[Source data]

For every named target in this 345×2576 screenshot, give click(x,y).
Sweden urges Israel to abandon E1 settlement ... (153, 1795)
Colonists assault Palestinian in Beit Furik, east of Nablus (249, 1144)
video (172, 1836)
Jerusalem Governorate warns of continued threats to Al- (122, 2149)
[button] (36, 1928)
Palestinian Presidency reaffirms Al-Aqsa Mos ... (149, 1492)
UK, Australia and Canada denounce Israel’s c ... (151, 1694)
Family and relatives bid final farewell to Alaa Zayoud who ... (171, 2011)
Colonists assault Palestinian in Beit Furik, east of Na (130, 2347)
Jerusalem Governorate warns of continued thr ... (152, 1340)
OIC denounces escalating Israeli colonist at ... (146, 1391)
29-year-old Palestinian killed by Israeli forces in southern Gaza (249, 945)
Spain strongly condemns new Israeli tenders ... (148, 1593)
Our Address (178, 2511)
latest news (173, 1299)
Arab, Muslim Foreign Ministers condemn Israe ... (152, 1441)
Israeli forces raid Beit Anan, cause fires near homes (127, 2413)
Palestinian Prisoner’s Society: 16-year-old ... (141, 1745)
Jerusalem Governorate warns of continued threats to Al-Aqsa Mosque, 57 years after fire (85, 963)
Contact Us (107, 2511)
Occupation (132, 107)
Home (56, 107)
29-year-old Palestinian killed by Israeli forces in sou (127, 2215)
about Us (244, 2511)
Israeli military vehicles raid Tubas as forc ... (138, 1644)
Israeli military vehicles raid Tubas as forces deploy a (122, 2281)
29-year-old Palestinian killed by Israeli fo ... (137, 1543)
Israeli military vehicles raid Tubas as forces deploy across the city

--

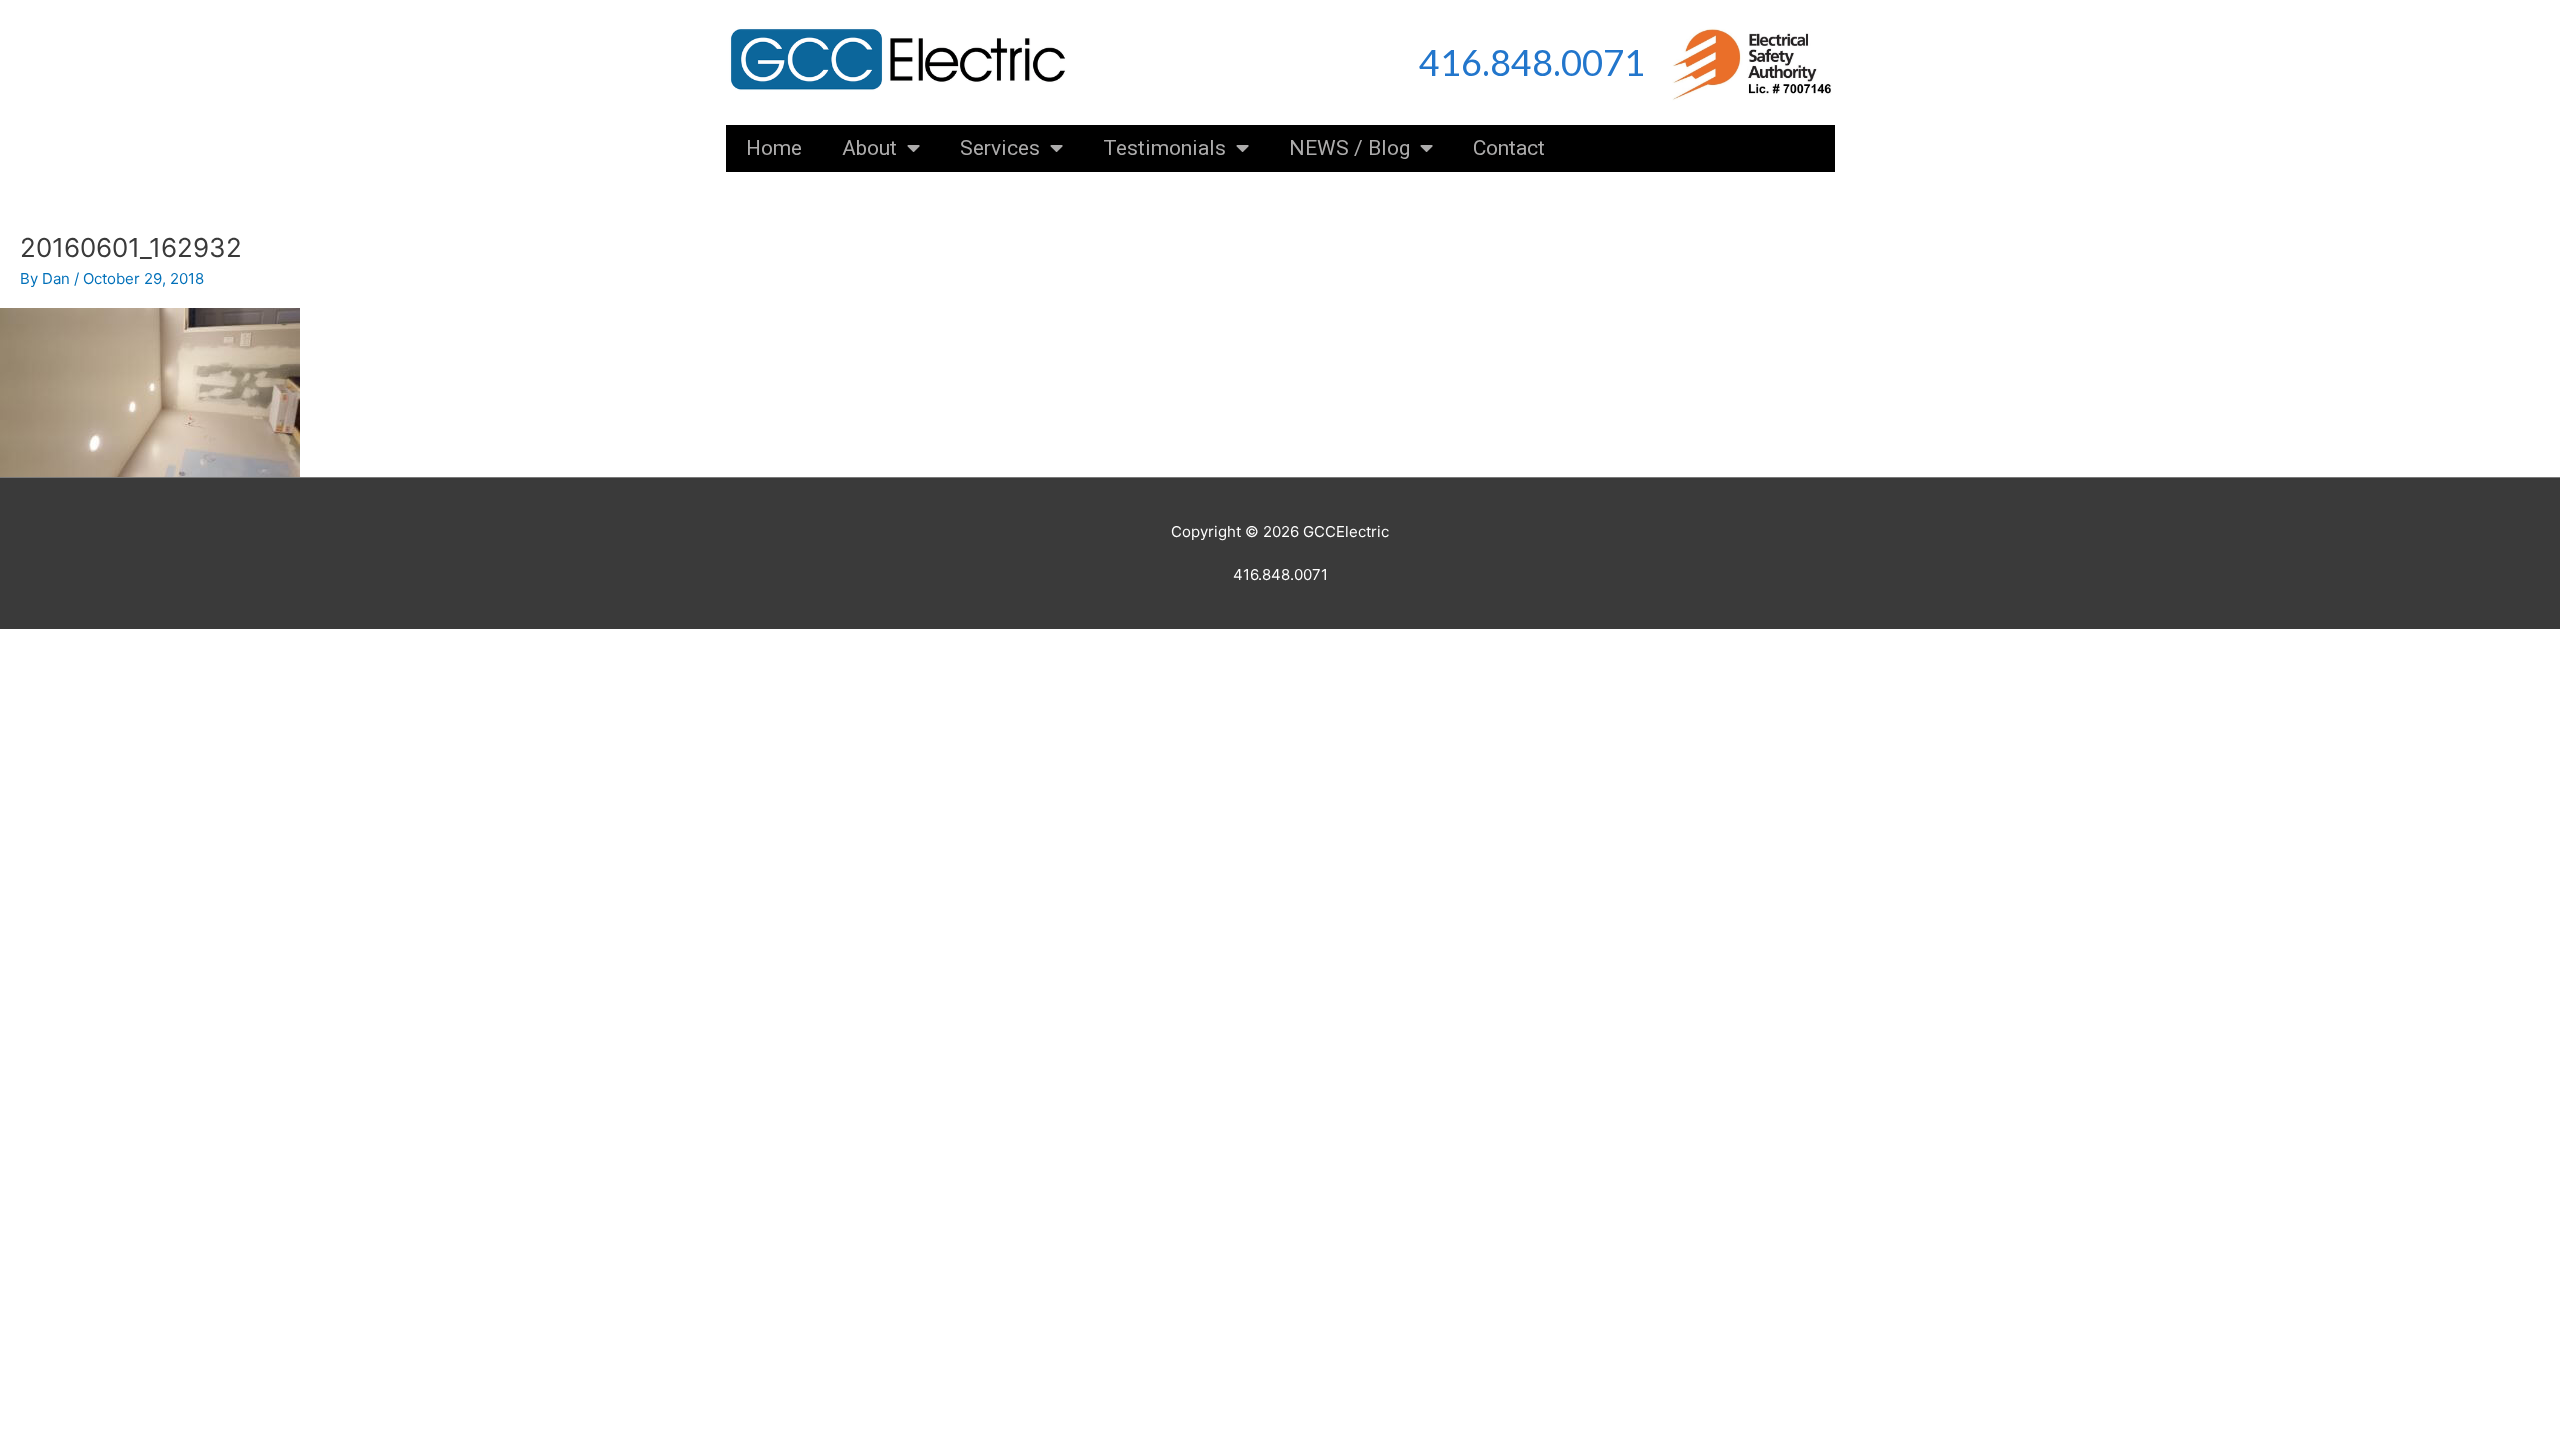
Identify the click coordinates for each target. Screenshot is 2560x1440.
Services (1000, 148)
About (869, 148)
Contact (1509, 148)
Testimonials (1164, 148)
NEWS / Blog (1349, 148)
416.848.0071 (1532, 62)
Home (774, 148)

---

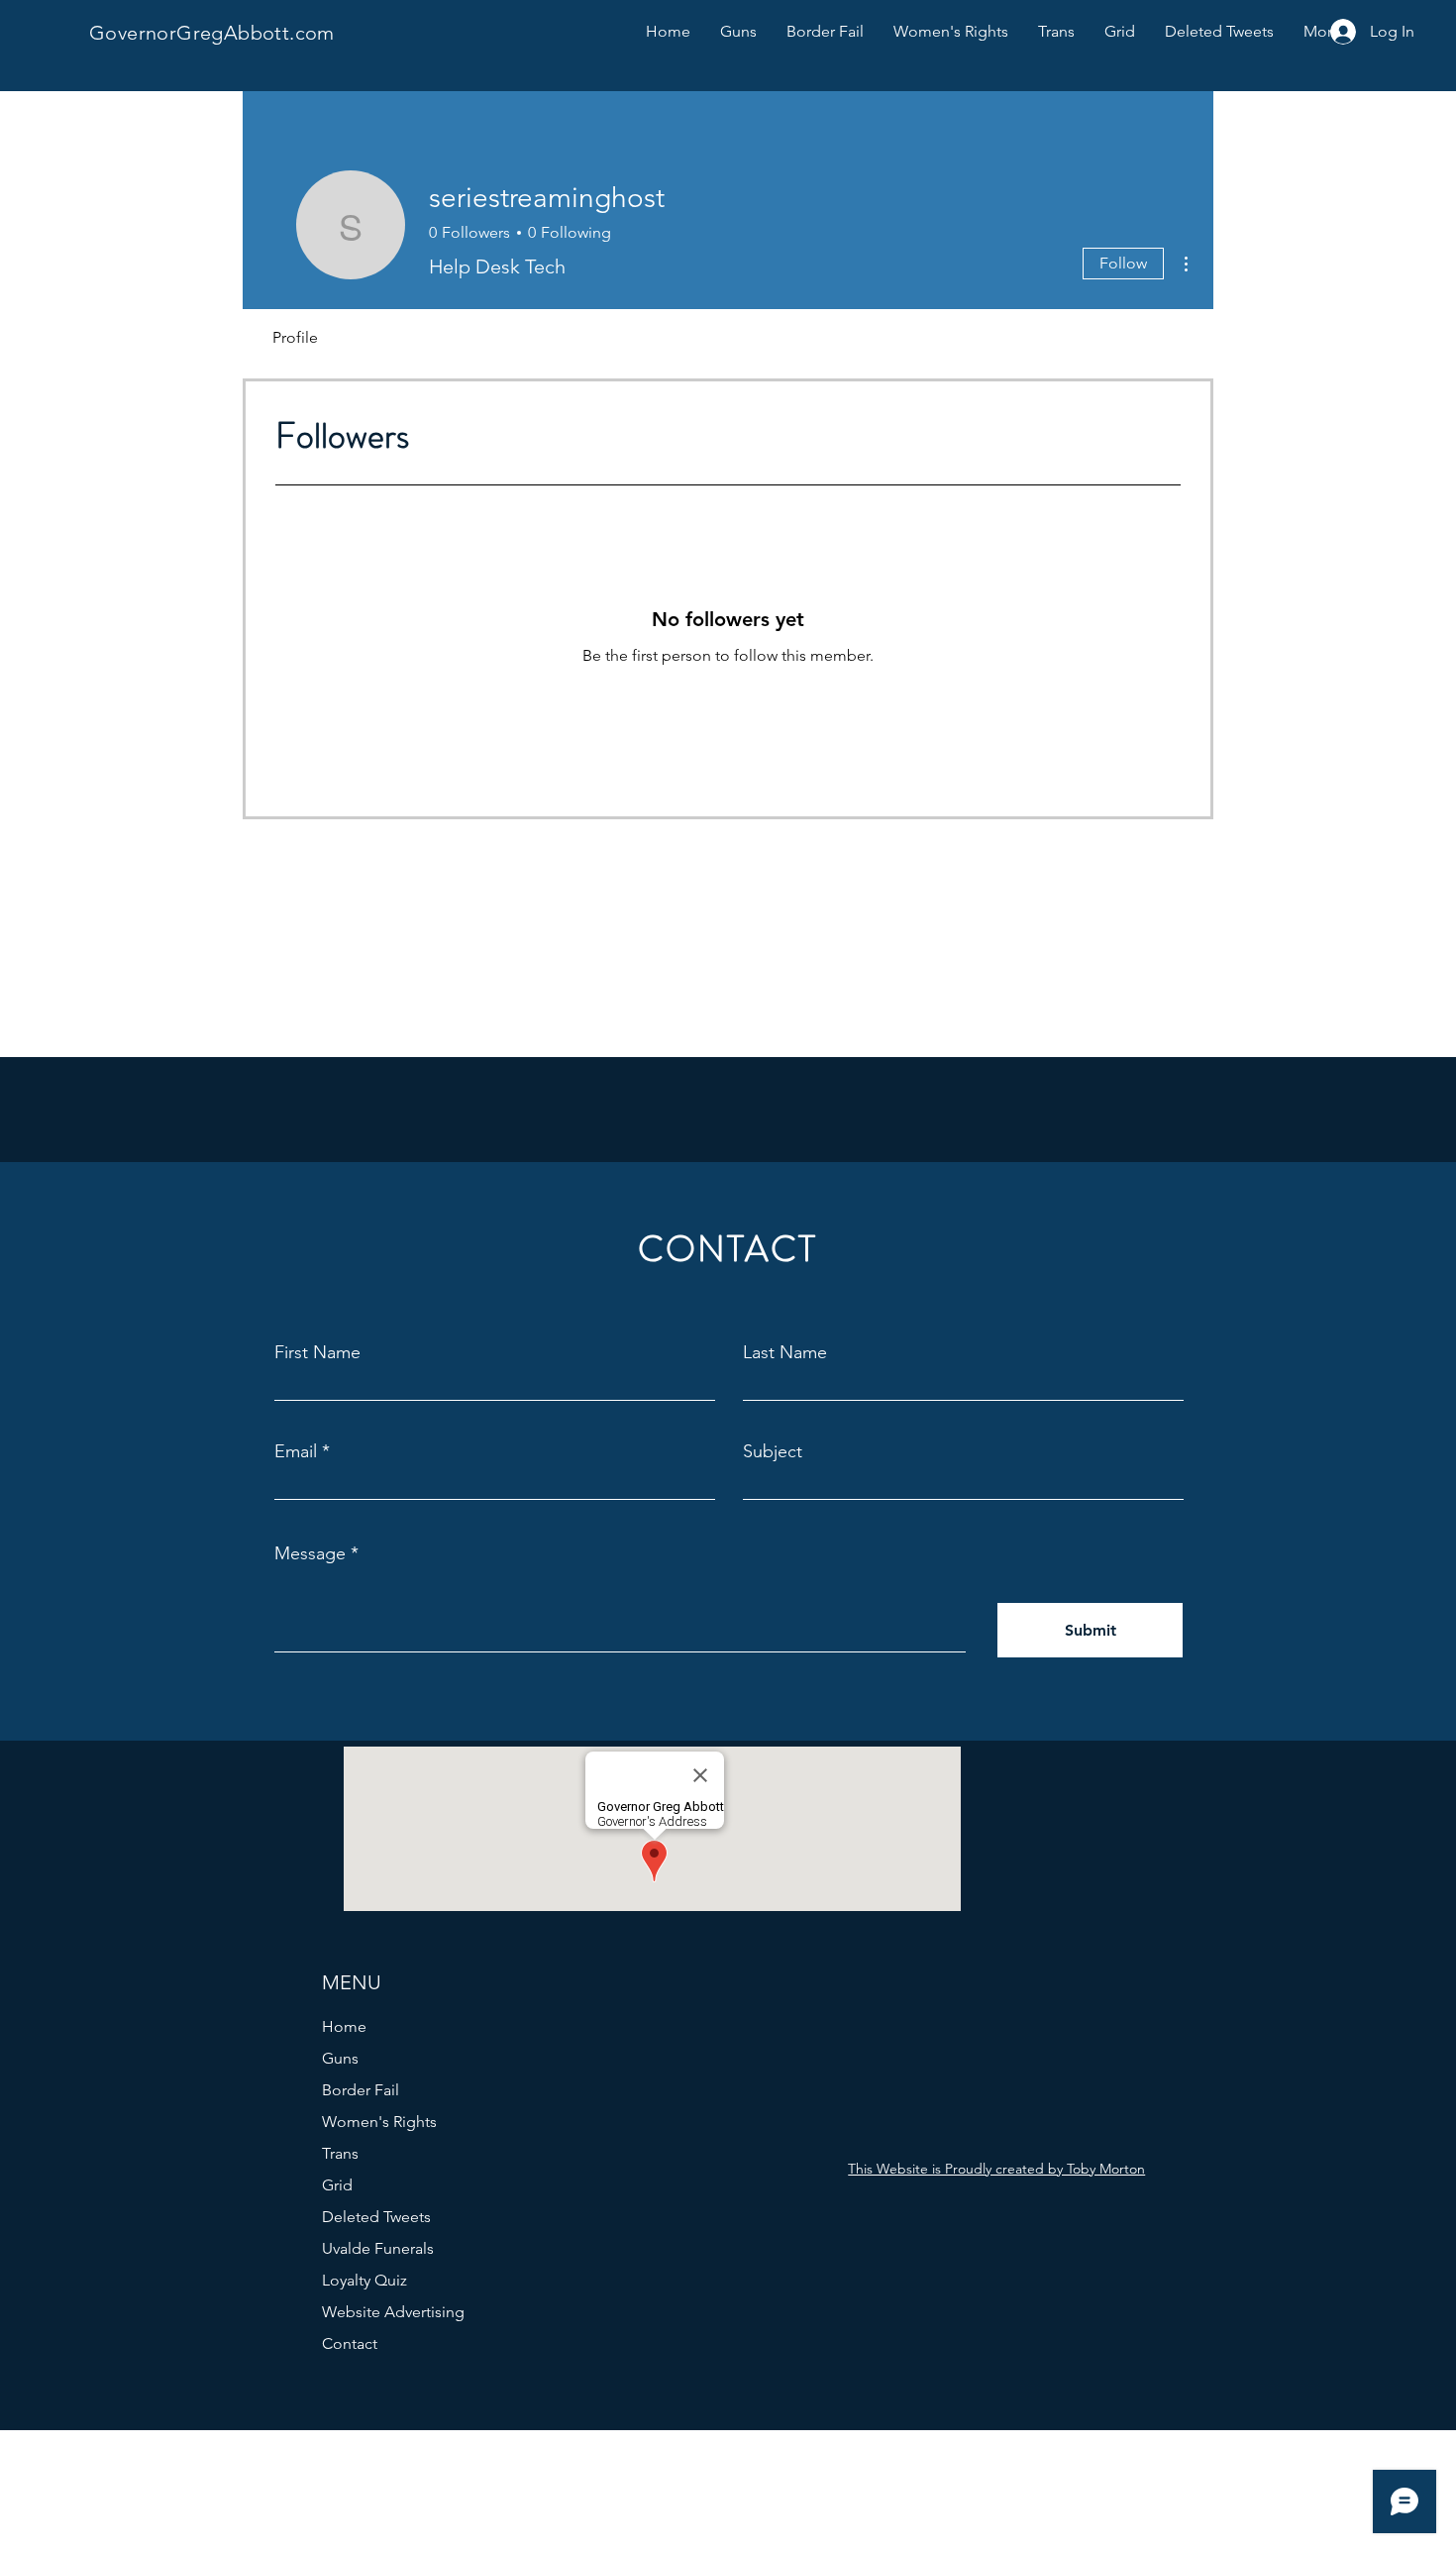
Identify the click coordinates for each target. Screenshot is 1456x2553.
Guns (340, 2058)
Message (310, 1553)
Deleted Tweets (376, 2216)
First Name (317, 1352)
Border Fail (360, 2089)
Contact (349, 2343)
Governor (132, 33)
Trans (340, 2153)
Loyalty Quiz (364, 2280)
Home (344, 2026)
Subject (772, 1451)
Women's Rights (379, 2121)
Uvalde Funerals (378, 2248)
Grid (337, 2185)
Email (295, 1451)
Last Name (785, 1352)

Task goal:
"each" is the word to look for; copy every line of the data that has it.

Response to the exercise:
Identify the click coordinates for each target. Screenshot is 2560x1440.
Identify the click coordinates for each target. Screenshot is 1456x2553.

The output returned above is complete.